Scalable malware clustering through coarse-grained behavior modeling
Tan, Hee Beng Kuan
Shar, Lwin Khin
Date of Issue2012
International Symposium on the Foundations of Software Engineering (20th : 2012 : Cary, USA)
School of Electrical and Electronic Engineering
Anti-malware vendors receive several thousand new malware (malicious software) variants per day. Due to large volume of malware samples, it has become extremely important to group them based on their malicious characteristics. Grouping of malware variants that exhibit similar behavior helps to generate malware signatures more efficiently.
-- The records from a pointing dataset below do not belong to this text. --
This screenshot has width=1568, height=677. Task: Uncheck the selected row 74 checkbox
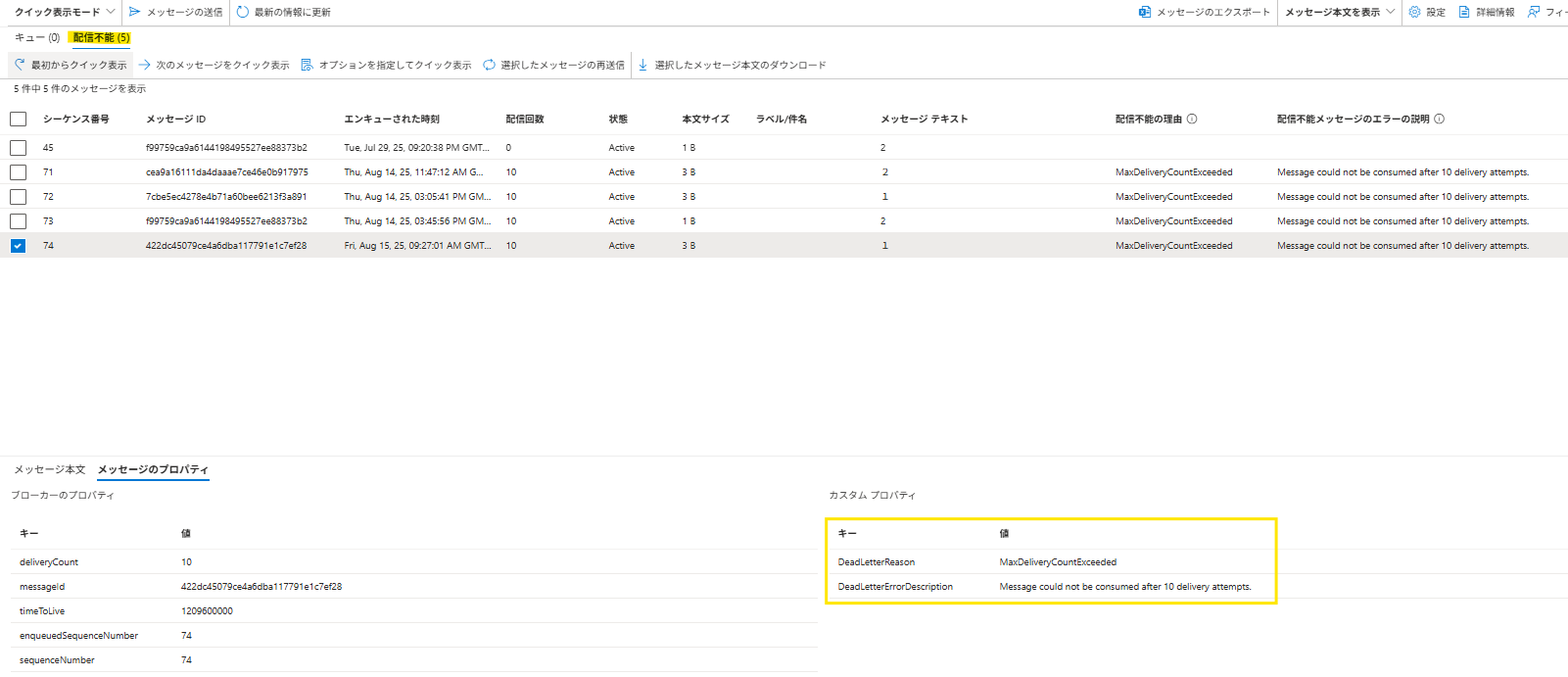18,246
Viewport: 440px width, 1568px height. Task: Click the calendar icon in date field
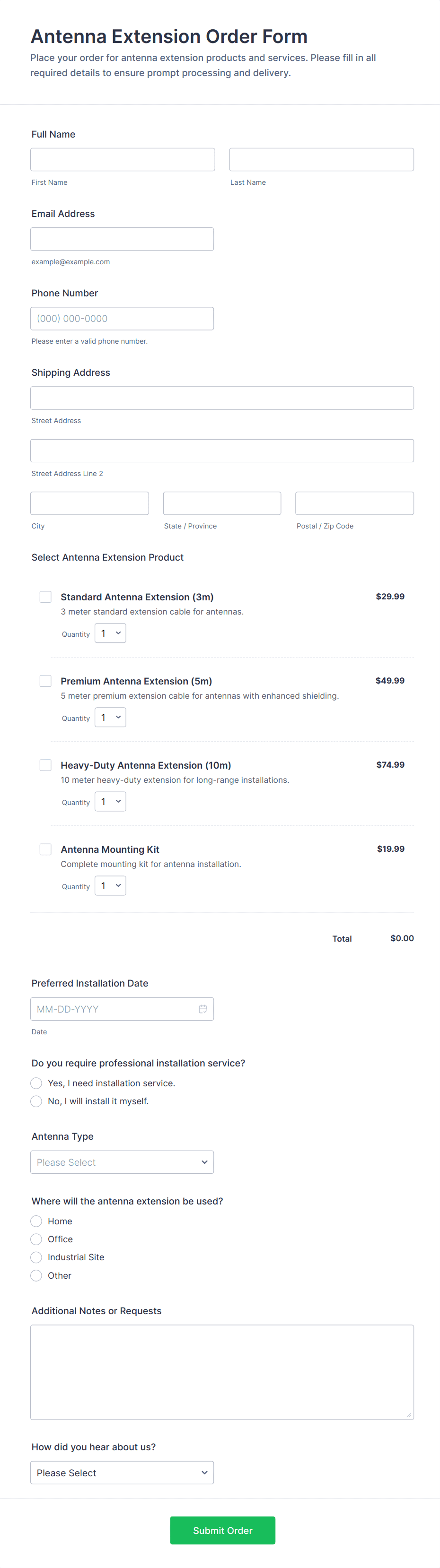pos(202,1009)

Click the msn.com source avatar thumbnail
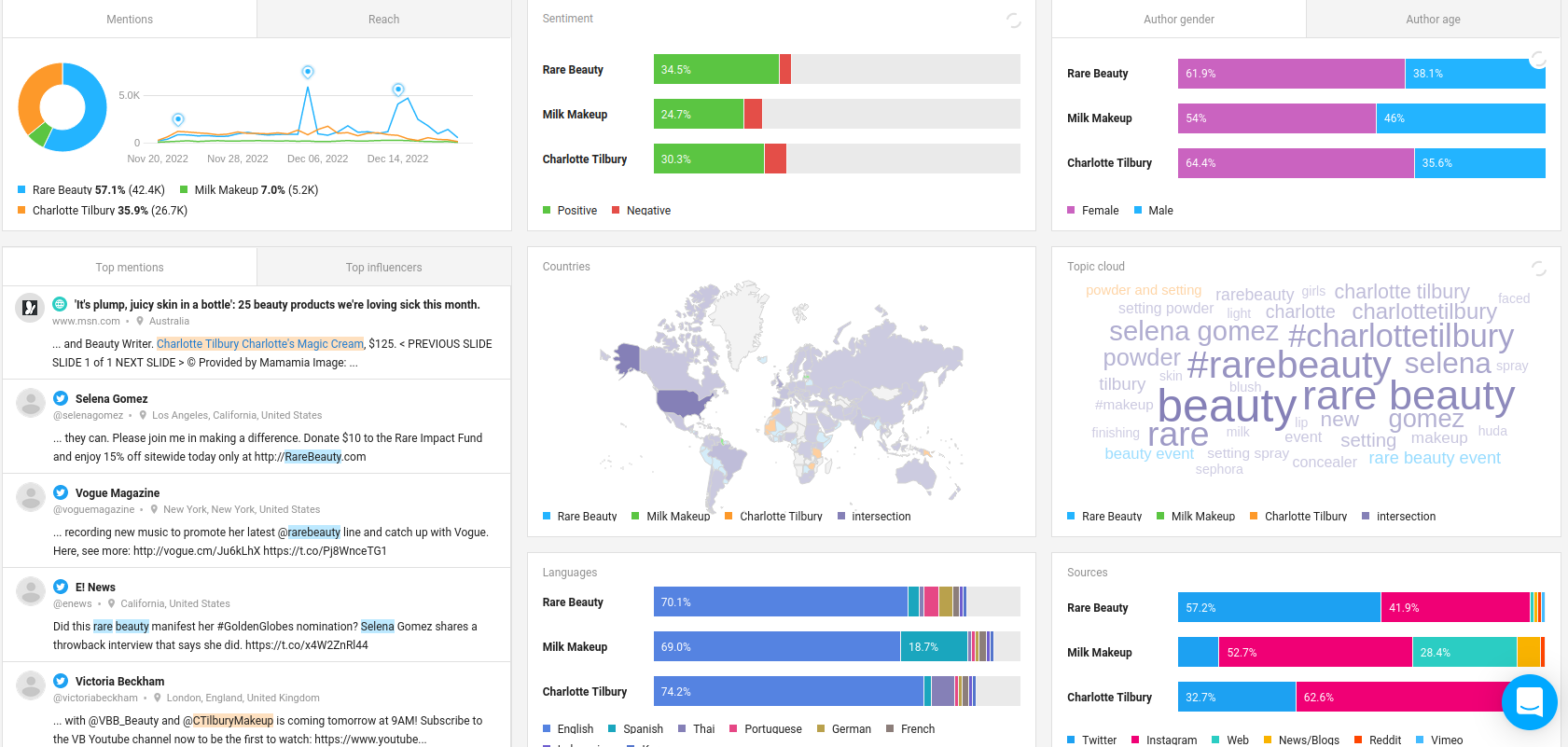click(x=31, y=308)
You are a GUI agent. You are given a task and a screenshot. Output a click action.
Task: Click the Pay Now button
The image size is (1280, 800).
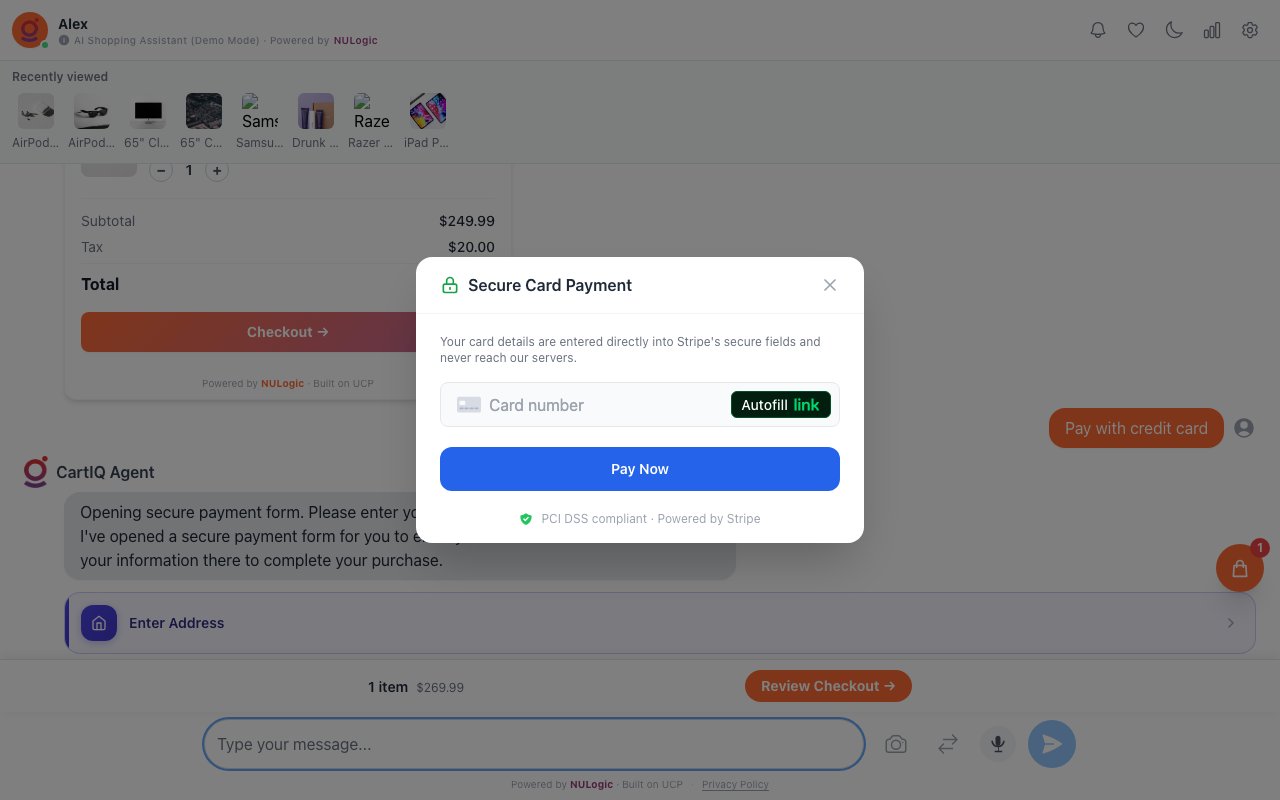(x=640, y=469)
Unfortunately, exponential growth of new malware variants and huge-dimensional feature space, as used in existing approaches, make the clustering task very challenging and difficult to scale. Furthermore, malware behavior modeling techniques proposed in the literature do not scale well, where malware feature space grows in proportion with the number of samples under examination. In this paper, we propose a scalable malware behavior modeling technique that models the interactions between malware and sensitive system resources in a coarse-grained manner. Coarse-grained behavior modeling enables us to generate malware feature space that does not grow in proportion with the number of samples under examination. A preliminary study shows that our approach generates 289 times less malware features and yet improves the average clustering accuracy by 6.20% comparing to a state-of-the-art malware clustering technique.